The influence of molecular shape on chemical reaction thermodynamics

Hard body fluid theoretical and computer simulation results are combined to predict the influence of both solute and solvent shape on the excess free energy, entropy, and enthalpy of model chemical reactions. The reactions studied include model dissociation, isomerization and association processes carried out in hard body fluids composed of either spherical atoms or diatomic (homonuclear dumbbell) molecules. The effects of molecular shape on the solvent excess chemical reaction thermodynamic functions are compared with both bonded-hard-sphere (BHS) predictions and predictions obtained by approximating the solvent and solute molecules as spheres of appropriately defined effective hard sphere diameters.
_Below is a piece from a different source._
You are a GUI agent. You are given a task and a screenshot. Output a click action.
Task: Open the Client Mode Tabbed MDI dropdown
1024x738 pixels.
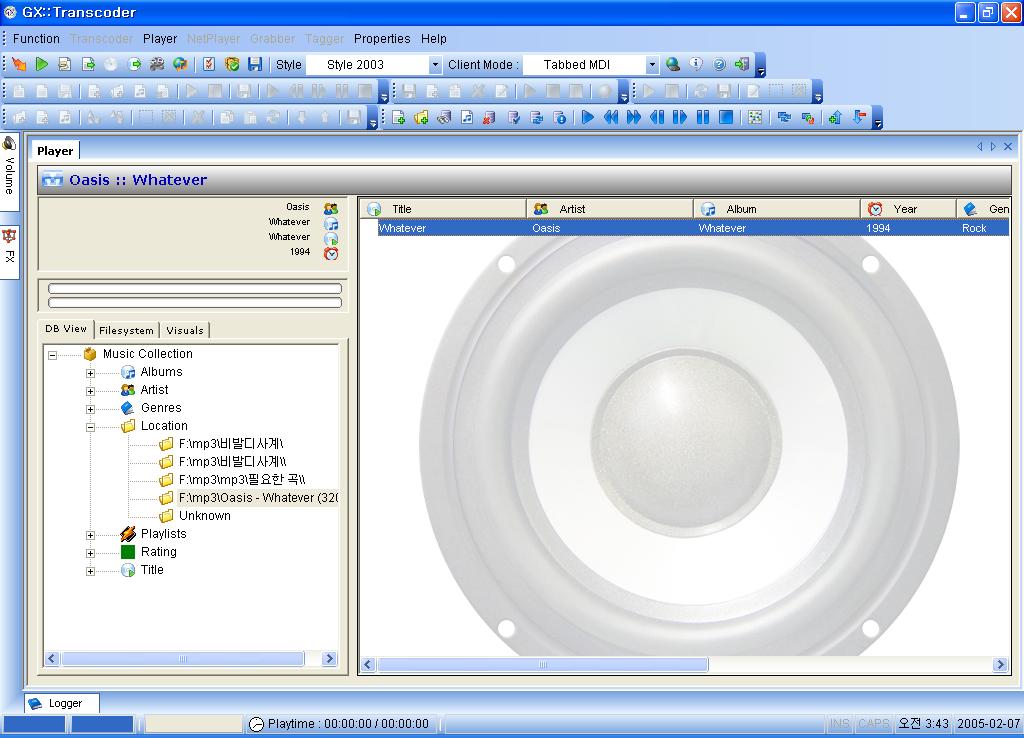[652, 65]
The results suggest that solvent composed of nonspherical hard body molecules may be accurately represented by a hard sphere fluid of the same pressure, and a nonspherical solute may be represented as a sphere whose effective hard sphere diameter depends on the magnitude and surface-area-to-volume ratio of the corresponding solute-solvent excluded volume, as prescribed by the excluded volume anisotropy (EVA) model. Furthermore, general hard body fluid thermodynamic expressions are combined with simulation results to quantify local (solvation shell) and nonlocal (macroscopic) contributions to excess reaction thermodynamic functions, and the results are compared with estimates of cohesive (and internal partition function) contributions to chemical reactions. (C) 2001 American Institute of Physics.